-------- Passage provided --------
Notes on Caches

Andreas Moshovos

Spring 2007

 

Please refer to the book for a complete treatment of caches. Here we review a few examples that explain some of the underlying concepts.

 

Cache Indexing

 

A cache is organized as a two-dimensional array of blocks. The rows are called sets, and the columns are called ways. At the one extreme there is only one set. This is a fully-associative cache. In this case the number of ways equals the number of blocks. At the other extreme there is a single column. This is a direct-mapped cache. In this case, the number of sets equals the number of blocks. Any configuration in between is called an N-way set-associative cache where N is the number of ways. Notice that the number of sets is not specified. We can derived it given the total cache capacity.

 

Given an address from the CPU we need to index the cache. By this we mean, selecting the set in which the address may be cached. The common indexing scheme partitions the incoming address into three fields. Starting from the MSB these are the TAG, SET and OFFSET:

 

TAG

SET

OFFSET

 

<- --------------------------------  Address bits ------------------------------ ->

 

For a fully-associative cache the set field does not exist. This is because there is only one set. For the direct-mapped cache, if the set width is S bits it holds that 2^S = #Blocks.

 

Let’s go over a few examples.
--------
Description of the task :: Write the next part of the cache notes, starting after "Let’s go over a few examples." The data that comes next has nothing to do with this.
-------- Data shown --------
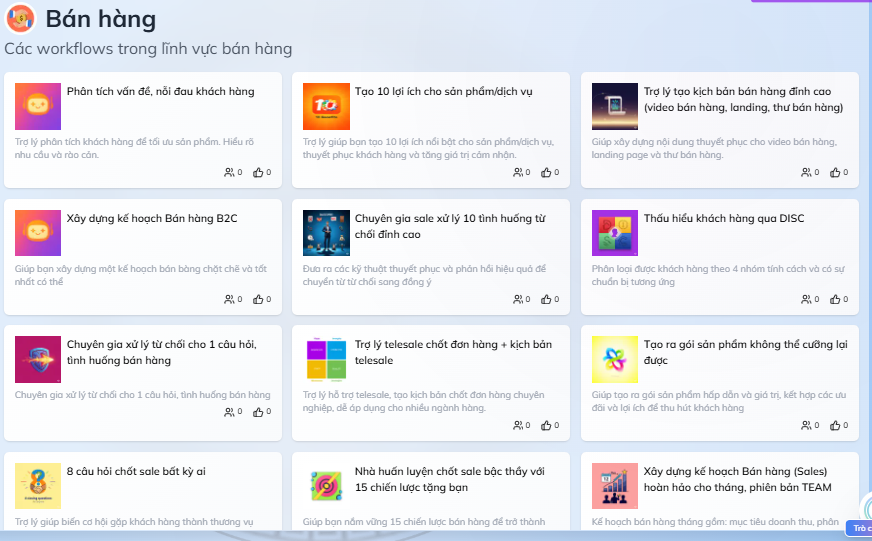
Task: Like the Thấu hiểu khách hàng qua DISC card
Action: (x=835, y=299)

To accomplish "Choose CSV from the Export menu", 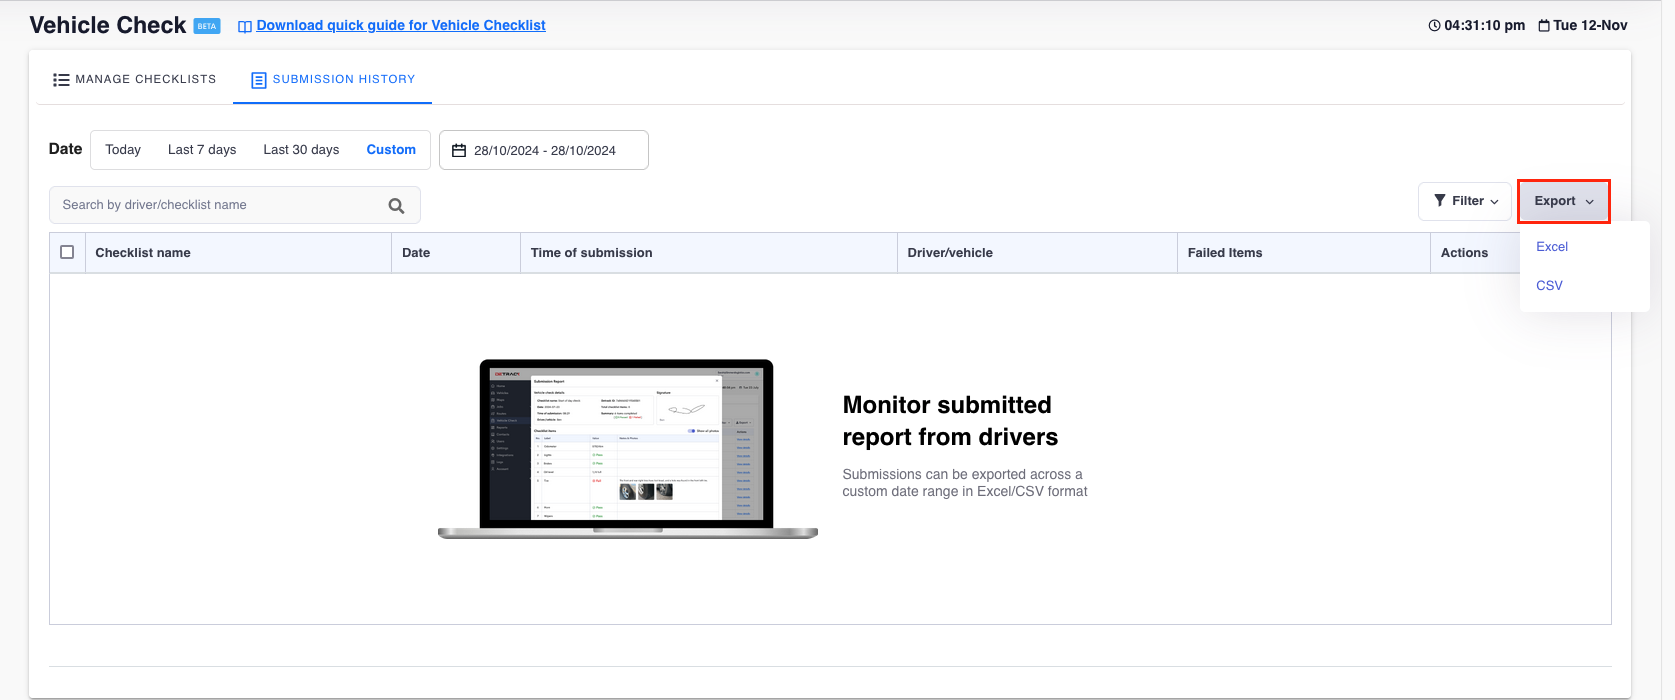I will pos(1549,286).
--------
Final result ::
Example #1

 

1MB cache, with 64B blocks, 4-way Set-Associative, write-through with LRU replacement. Assume a 36-bit byte-addressable address space.

 

In this case, there are 2^36 different byte addresses.

 

It’s good practice to try to write the parameters as a power of two where possible. So we have Capacity = 1MB = 2^20 bytes, Block Size = 64B = 2^6, associativity = 4 = 2^2.

Notice that the capacity refers to the total number of data bytes that the cache can store. It does not include the overhead bits required by the tags, valid bits and LRU bits.

 

From the size of the blocks we can immediately derive the width of the offset field. It holds that offset_width = lg(Block Size), where lg is the logarithm base two. So, in this case OFFw = 6 bits.

 

To find the width of the SET field we need to determine the number of rows. To do that we need to determine the number of blocks. We are given that this is a 4-way set-associative cache, hence each set has four blocks.

 

It holds:

 

#Blocks = Capacity / BlockSize = 2^20 / 2^6 = 2^14. There are 2^14 blocks.

 

#Sets = #Blocks / #ways = 2^14 / 2^2 = 2^12. There are 2^12 sets, hence the SET field is 12 bits wide.

 

So the indexing is done as follows:

 

<- --- 36 – 12 – 6 --- ->

<- ------- 12 -------- ->

<- -------- 6 -------- ->

TAG

SET

OFFSET

 

To access the cache we first use the 12 SET bits to select one of the 2^12 sets. Then we compare the TAG field with the TAG fields of the four blocks that belong to the set. If a match is found, we finally use the OFFSET field to select the appropriate byte out of the 64 stored in the block.

 

Example #2

 

36KB, 9-way set-associative cache, with 8-byte blocks, write-back with LRU replacement and a 2^24 address space (byte addressable).

 

We immediately know that OFF width = 3 bits (from the block size).

 

#blocks = Capacity / block size = 9 * 4K / 2^3 = 9 * 2^12 / 2^3 = 9 x 2^9.

 

#sets = #blocks / #ways = 9 x 2^9 / 9 = 2^9.

 

So the SET field is 9 bits wide.

 

It follows that that TAG field is 24 – 9 – 3 bits wide.

 

Example #3

 

If we have 7KB of data cache and assuming 128B blocks what can the associativity be?

 

Let’s first see how many blocks are there:

 

#blocks = Capacity / block size = 7 x 2^10 / 2^7 = 7 x 2^3.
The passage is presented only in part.